Mucin-producing hepatic cystic neoplasms: an uncommon but challenging disease often misdiagnosed and mismanaged.

Mucin-producing hepatic cystic neoplasms (MHCN) are uncommon and potentially malignant. Nine MHCN were encountered in our centre for over 32 years. Patients' clinical, biological, radiological and pathological features were reviewed. Lesions were classified into Mucinous Cystic Neoplasms (MCN) and Intraductal Papillary Neoplasms of the Bile duct (IPNB) (WHO 2010 classification). Five MCN and 4 IPNB were reviewed. Serum and intracystic tumour markers were insufficient to diagnose malignancy. Complications were encountered in five out of nine patients (56%), mean symptom duration was 26 months (range: 1-132). Three patients were mismanaged pre-referral. Radiological features enabled preoperative diagnosis in eight out of nine patients (89%). Greater tumour size, unilocular lesion and mural nodularity indicated malignancy. Radical tumour excision was achieved in eight patients.
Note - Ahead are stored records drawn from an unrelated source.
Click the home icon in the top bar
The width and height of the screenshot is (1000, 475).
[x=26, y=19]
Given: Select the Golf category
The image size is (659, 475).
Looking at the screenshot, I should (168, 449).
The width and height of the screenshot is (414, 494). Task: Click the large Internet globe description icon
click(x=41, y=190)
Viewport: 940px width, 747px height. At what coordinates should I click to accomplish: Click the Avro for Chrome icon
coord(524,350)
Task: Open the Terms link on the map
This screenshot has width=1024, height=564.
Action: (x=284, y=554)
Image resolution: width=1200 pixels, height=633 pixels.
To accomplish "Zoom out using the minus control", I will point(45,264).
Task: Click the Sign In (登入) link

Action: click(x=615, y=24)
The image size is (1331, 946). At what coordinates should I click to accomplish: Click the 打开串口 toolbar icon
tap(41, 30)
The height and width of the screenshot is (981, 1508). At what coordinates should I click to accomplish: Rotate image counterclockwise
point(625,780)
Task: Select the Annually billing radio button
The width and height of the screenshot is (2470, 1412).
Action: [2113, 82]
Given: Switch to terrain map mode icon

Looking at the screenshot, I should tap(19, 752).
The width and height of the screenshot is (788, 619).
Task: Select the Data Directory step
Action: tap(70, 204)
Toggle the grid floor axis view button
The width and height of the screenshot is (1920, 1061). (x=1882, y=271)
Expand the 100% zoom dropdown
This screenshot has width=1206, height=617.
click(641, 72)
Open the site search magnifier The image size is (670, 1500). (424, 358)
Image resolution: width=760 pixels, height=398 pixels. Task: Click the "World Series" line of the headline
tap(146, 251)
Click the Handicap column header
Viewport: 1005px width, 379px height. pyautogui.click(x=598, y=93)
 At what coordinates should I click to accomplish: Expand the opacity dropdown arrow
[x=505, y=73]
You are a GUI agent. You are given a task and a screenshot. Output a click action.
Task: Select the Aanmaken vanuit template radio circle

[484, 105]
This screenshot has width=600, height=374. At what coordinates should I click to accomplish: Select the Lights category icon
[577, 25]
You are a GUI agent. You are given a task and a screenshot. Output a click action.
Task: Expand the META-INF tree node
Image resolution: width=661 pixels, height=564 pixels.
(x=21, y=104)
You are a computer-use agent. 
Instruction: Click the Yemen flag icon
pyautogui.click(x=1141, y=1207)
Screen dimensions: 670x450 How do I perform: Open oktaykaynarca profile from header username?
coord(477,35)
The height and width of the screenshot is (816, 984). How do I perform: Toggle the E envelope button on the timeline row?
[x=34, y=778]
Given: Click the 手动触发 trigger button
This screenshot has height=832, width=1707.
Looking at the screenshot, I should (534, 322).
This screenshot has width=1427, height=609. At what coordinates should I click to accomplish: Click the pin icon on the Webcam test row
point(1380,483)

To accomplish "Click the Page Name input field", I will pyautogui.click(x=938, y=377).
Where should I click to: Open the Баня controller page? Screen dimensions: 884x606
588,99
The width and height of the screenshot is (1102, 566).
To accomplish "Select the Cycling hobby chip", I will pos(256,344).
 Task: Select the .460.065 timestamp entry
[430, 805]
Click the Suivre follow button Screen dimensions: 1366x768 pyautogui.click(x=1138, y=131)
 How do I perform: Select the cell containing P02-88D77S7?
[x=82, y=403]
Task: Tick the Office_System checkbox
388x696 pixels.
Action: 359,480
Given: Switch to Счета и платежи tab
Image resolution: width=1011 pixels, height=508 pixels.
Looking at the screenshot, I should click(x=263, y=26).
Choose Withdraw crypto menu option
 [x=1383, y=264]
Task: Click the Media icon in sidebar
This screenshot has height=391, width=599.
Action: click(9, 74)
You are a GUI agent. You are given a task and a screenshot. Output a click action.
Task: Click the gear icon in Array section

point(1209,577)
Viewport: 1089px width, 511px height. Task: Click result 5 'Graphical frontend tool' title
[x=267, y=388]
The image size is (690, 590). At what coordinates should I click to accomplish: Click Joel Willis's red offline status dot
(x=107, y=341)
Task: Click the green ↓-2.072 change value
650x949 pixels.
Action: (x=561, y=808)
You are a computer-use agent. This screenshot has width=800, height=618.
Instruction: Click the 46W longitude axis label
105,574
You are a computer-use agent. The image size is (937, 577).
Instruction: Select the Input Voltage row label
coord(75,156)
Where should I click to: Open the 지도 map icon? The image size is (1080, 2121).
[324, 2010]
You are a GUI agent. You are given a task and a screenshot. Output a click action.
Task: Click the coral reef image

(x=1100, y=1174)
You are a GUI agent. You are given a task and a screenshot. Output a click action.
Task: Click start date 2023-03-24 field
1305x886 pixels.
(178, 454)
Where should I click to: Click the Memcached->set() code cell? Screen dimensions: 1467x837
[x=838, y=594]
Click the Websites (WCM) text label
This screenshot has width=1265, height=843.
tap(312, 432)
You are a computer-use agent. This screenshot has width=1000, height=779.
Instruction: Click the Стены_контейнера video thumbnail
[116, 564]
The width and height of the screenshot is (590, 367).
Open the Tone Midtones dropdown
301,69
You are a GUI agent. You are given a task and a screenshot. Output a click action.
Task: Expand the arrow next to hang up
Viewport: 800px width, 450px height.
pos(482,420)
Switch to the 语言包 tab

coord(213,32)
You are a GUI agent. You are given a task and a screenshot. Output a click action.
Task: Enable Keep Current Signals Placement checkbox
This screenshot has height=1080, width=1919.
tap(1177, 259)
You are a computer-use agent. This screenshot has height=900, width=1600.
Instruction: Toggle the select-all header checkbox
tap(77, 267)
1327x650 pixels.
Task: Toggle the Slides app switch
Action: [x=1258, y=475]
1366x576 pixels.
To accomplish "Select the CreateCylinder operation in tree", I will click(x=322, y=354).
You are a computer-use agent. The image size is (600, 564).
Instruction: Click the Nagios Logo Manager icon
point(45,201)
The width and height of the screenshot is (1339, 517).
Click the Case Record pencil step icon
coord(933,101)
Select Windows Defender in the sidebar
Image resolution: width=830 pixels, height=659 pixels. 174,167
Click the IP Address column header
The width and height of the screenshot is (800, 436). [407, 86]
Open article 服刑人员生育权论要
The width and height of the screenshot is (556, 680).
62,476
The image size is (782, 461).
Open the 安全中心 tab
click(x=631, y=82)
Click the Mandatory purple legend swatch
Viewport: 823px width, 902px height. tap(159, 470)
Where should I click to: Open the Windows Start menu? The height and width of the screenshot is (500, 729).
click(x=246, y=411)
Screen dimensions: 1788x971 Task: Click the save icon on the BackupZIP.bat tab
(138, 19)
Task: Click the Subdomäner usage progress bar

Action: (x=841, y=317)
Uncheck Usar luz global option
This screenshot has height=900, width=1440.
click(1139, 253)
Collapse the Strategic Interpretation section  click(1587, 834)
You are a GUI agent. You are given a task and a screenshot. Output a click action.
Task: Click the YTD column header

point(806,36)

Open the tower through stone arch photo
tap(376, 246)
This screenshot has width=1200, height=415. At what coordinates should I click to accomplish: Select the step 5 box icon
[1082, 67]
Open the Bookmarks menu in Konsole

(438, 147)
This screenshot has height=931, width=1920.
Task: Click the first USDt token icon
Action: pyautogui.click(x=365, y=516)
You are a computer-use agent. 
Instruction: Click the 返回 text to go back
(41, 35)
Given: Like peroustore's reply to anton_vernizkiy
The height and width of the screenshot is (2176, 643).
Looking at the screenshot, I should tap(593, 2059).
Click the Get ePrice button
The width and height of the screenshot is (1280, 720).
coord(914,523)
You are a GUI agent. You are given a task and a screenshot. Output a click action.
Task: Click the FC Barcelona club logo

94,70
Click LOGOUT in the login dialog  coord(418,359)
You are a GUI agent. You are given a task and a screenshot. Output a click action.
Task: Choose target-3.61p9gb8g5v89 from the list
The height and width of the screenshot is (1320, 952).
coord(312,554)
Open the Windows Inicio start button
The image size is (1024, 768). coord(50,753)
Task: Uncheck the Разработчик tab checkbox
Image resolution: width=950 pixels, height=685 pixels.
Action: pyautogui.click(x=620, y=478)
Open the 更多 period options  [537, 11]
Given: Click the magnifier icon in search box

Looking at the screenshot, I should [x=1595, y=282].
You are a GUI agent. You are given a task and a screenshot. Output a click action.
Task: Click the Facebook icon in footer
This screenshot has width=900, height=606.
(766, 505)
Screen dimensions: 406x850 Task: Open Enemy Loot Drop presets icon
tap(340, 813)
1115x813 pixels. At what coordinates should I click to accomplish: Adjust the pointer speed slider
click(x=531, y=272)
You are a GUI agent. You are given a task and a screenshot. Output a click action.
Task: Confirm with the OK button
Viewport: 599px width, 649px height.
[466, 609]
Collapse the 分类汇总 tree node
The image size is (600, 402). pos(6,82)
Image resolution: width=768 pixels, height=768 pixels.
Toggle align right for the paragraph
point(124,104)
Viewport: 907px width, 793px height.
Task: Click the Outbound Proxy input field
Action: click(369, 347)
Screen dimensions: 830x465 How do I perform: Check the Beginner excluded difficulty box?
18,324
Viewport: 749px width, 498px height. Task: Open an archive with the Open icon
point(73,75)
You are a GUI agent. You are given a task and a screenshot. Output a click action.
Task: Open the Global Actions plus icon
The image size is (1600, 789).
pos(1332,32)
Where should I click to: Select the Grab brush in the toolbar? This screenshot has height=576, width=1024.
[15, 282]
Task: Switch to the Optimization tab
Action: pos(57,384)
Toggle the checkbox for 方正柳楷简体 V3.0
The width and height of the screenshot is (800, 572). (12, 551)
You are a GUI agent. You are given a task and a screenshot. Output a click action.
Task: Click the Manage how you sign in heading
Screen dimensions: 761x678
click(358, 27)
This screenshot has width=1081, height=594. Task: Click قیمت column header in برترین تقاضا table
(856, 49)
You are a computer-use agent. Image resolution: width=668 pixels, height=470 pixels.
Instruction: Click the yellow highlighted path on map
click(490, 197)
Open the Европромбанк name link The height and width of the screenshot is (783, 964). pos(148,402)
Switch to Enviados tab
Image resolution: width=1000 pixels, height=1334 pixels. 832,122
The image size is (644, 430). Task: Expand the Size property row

One IPNB patient was misdiagnosed and underwent unroofing. For 103 months median follow-up, five out of six patients with benign tumours were alive and disease-free, whereas the misdiagnosed IPNB recurred with fatal malignant transformation seven years later. Among the three patients with malignancies (median follow-up: 77 months), two IPNB died, one from cancer recurrence and one from unrelated causes, whereas the malignant MCN was alive and disease-free. Appropriate MHCN diagnosis is crucial, yet it is often misdiagnosed and mismanaged. The prognosis after complete excision is favourable.